From: Peter Zijlstra <a.p.zijlstra@chello.nl>
To: linux-mm@kvack.org
Cc: Rik van Riel <riel@redhat.com>,
Marcelo Tosatti <marcelo.tosatti@cyclades.com>,
Rahul Iyer <rni@andrew.cmu.edu>
Subject: Zoned CART
Date: Fri, 12 Aug 2005 16:37:09 +0200 [thread overview]
Message-ID: <1123857429.14899.59.camel@twins> (raw)

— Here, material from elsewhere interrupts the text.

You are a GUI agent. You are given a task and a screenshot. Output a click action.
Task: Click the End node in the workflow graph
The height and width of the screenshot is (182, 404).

[-- Attachment #1: Type: text/plain, Size: 2183 bytes --]
Hi All,
I've been thinking on how to implement a zoned CART; and I think I have
found a nice concept.
My ideas are based on the initial cart patch by Rahul and the
non-resident code of Rik.
For a zoned page replacement algorithm we have per zone resident list(s)
and global non-resident list(s). CART specific we would have a T1_i and
T2_i, where 0 <= i <= nr_zones, and global B1 and B2 lists.
Because B1 and B2 are variable size and the B1_i target size q_i is zone
specific we need some tricks. However since |B1| + |B2| = c we could get
away with a single hash_table of c entries if we can manage to balance
the entries within.
I propose to do this by using a 2 hand bucket and using the 2 MSB of the
cookie (per bucket uniqueness; 30 bits of uniqueness should be enough on
a ~64 count bucket). The cookies MSB is used to distinguish B1/B2 and
the MSB-1 is used for the filter bit.
Let us denote the buckets with the subscript j: |B1_j| + |B2_j| = c_j.
Each hand keeps a FIFO for its corresponding type: B1/B2; eg. rotating
H1_j will select the next oldest B1_j page for removal.
We need to balance the per zone values:
T1_i, T2_i, |T1_i|, |T2_i|
p_i, Ns_i, Nl_i
|B1_i|, |B2_i|, q_i
agains the per bucket values:
B1_j, B2_j.
This can be done with two simple modifications to the algorithm:
- explicitly keep |B1_i| and |B2_i| - needed for the p,q targets
- merge the history replacement (lines 6-10) in the replace (lines
36-40) code so that: adding the new MRU page and removing the old LRU
page becomes one action.
This will keep:
|B1_j| |B1| Sum^i(|B1_i|)
-------- ~ ------ = -------------
|B2_j| |B2| Sum^i(|B2_i|)
however it will violate strict FIFO order within the buckets; although I
guess it won't be too bad.
This approach does away with explicitly keeping the FIFO lists for the
non-resident pages and merges them.
Attached is a modification of rik his non-resident code that implements
the buckets described herein.
I shall attempt to merge this code into the Rahuls new cart-patch-2 if
you guys don't see any big problems with the approach, or beat me to it.
Kind regards,
--
Peter Zijlstra <a.p.zijlstra@chello.nl>
[-- Attachment #2: nonresident-pages.patch --]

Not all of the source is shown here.